Assignment | Set every entry down again exactly, omitting none.

(Entries taken from a collection)
■ ■ ■ ■ ■ ■ ■
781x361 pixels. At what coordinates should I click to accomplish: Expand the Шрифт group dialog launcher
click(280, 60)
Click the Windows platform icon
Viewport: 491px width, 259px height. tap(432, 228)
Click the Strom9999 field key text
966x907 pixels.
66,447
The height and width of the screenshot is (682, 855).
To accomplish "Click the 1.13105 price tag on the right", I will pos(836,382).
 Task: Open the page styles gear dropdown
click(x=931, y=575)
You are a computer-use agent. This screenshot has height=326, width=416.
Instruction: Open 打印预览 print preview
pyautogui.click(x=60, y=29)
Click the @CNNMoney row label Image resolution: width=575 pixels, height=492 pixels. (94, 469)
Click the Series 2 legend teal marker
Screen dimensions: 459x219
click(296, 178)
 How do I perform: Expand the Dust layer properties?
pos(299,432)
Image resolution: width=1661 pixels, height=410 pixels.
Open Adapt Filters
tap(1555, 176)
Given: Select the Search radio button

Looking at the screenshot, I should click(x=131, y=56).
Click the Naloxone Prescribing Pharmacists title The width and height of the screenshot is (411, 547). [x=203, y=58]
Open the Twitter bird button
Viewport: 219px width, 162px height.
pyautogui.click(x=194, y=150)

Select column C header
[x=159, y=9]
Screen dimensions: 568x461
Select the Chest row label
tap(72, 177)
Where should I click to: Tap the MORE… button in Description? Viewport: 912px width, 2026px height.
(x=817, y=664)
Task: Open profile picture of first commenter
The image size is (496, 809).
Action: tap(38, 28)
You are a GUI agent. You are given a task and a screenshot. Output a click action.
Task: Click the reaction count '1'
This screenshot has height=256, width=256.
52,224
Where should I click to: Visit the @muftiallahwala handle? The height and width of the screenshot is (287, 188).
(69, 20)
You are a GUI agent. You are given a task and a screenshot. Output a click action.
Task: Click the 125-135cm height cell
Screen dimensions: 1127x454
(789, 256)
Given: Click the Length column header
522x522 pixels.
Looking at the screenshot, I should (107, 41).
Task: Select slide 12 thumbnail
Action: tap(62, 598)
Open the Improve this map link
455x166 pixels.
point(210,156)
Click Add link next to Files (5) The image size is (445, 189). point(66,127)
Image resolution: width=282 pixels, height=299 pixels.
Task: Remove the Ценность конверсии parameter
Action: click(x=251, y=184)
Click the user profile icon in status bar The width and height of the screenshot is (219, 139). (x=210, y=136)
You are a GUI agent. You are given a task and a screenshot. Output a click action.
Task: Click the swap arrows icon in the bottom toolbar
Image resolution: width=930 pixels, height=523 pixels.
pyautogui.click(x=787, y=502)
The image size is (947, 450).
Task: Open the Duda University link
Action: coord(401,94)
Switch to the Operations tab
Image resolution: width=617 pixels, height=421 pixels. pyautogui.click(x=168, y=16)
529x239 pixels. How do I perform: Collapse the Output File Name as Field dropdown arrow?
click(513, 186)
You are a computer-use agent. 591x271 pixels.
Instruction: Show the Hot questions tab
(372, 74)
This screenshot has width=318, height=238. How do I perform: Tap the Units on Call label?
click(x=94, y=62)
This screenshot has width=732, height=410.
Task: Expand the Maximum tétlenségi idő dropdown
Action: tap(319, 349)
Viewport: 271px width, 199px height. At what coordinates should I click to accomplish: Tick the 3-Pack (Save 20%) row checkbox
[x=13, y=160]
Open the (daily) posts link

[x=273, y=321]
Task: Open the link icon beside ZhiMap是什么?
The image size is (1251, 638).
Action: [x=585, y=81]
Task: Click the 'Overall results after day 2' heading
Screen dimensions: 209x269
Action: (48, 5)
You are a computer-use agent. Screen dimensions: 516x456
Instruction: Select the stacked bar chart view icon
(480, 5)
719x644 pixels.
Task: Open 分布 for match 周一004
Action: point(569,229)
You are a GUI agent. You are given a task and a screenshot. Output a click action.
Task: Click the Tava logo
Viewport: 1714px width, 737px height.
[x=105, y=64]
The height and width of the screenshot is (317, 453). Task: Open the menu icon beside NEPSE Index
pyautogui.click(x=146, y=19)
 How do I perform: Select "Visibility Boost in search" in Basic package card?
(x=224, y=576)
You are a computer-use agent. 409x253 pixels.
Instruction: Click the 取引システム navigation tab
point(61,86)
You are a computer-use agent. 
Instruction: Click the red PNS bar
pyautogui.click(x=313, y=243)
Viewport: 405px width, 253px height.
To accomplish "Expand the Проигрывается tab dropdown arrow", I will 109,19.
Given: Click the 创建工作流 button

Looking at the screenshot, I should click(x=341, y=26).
■ ■ ■ ■ ■ ■ ■
Written reply |
781x361 pixels. At what coordinates should I click to accomplish: Expand the Шрифт group dialog launcher
click(280, 60)
Click the Windows platform icon
Viewport: 491px width, 259px height. tap(432, 228)
Click the Strom9999 field key text
966x907 pixels.
66,447
The height and width of the screenshot is (682, 855).
To accomplish "Click the 1.13105 price tag on the right", I will pos(836,382).
 Task: Open the page styles gear dropdown
click(x=931, y=575)
You are a computer-use agent. This screenshot has height=326, width=416.
Instruction: Open 打印预览 print preview
pyautogui.click(x=60, y=29)
Click the @CNNMoney row label Image resolution: width=575 pixels, height=492 pixels. (94, 469)
Click the Series 2 legend teal marker
Screen dimensions: 459x219
click(296, 178)
 How do I perform: Expand the Dust layer properties?
pos(299,432)
Image resolution: width=1661 pixels, height=410 pixels.
Open Adapt Filters
tap(1555, 176)
Given: Select the Search radio button

Looking at the screenshot, I should click(x=131, y=56).
Click the Naloxone Prescribing Pharmacists title The width and height of the screenshot is (411, 547). [x=203, y=58]
Open the Twitter bird button
Viewport: 219px width, 162px height.
pyautogui.click(x=194, y=150)

Select column C header
[x=159, y=9]
Screen dimensions: 568x461
Select the Chest row label
tap(72, 177)
Where should I click to: Tap the MORE… button in Description? Viewport: 912px width, 2026px height.
(x=817, y=664)
Task: Open profile picture of first commenter
The image size is (496, 809).
Action: tap(38, 28)
You are a GUI agent. You are given a task and a screenshot. Output a click action.
Task: Click the reaction count '1'
This screenshot has height=256, width=256.
52,224
Where should I click to: Visit the @muftiallahwala handle? The height and width of the screenshot is (287, 188).
(69, 20)
You are a GUI agent. You are given a task and a screenshot. Output a click action.
Task: Click the 125-135cm height cell
Screen dimensions: 1127x454
(789, 256)
Given: Click the Length column header
522x522 pixels.
Looking at the screenshot, I should (107, 41).
Task: Select slide 12 thumbnail
Action: tap(62, 598)
Open the Improve this map link
455x166 pixels.
point(210,156)
Click Add link next to Files (5) The image size is (445, 189). point(66,127)
Image resolution: width=282 pixels, height=299 pixels.
Task: Remove the Ценность конверсии parameter
Action: click(x=251, y=184)
Click the user profile icon in status bar The width and height of the screenshot is (219, 139). (x=210, y=136)
You are a GUI agent. You are given a task and a screenshot. Output a click action.
Task: Click the swap arrows icon in the bottom toolbar
Image resolution: width=930 pixels, height=523 pixels.
pyautogui.click(x=787, y=502)
The image size is (947, 450).
Task: Open the Duda University link
Action: coord(401,94)
Switch to the Operations tab
Image resolution: width=617 pixels, height=421 pixels. pyautogui.click(x=168, y=16)
529x239 pixels. How do I perform: Collapse the Output File Name as Field dropdown arrow?
click(513, 186)
You are a computer-use agent. 591x271 pixels.
Instruction: Show the Hot questions tab
(372, 74)
This screenshot has width=318, height=238. How do I perform: Tap the Units on Call label?
click(x=94, y=62)
This screenshot has width=732, height=410.
Task: Expand the Maximum tétlenségi idő dropdown
Action: tap(319, 349)
Viewport: 271px width, 199px height. At what coordinates should I click to accomplish: Tick the 3-Pack (Save 20%) row checkbox
[x=13, y=160]
Open the (daily) posts link

[x=273, y=321]
Task: Open the link icon beside ZhiMap是什么?
The image size is (1251, 638).
Action: [x=585, y=81]
Task: Click the 'Overall results after day 2' heading
Screen dimensions: 209x269
Action: (48, 5)
You are a computer-use agent. Screen dimensions: 516x456
Instruction: Select the stacked bar chart view icon
(480, 5)
719x644 pixels.
Task: Open 分布 for match 周一004
Action: point(569,229)
You are a GUI agent. You are given a task and a screenshot. Output a click action.
Task: Click the Tava logo
Viewport: 1714px width, 737px height.
[x=105, y=64]
The height and width of the screenshot is (317, 453). Task: Open the menu icon beside NEPSE Index
pyautogui.click(x=146, y=19)
 How do I perform: Select "Visibility Boost in search" in Basic package card?
(x=224, y=576)
You are a computer-use agent. 409x253 pixels.
Instruction: Click the 取引システム navigation tab
point(61,86)
You are a computer-use agent. 
Instruction: Click the red PNS bar
pyautogui.click(x=313, y=243)
Viewport: 405px width, 253px height.
To accomplish "Expand the Проигрывается tab dropdown arrow", I will 109,19.
Given: Click the 创建工作流 button

Looking at the screenshot, I should click(x=341, y=26).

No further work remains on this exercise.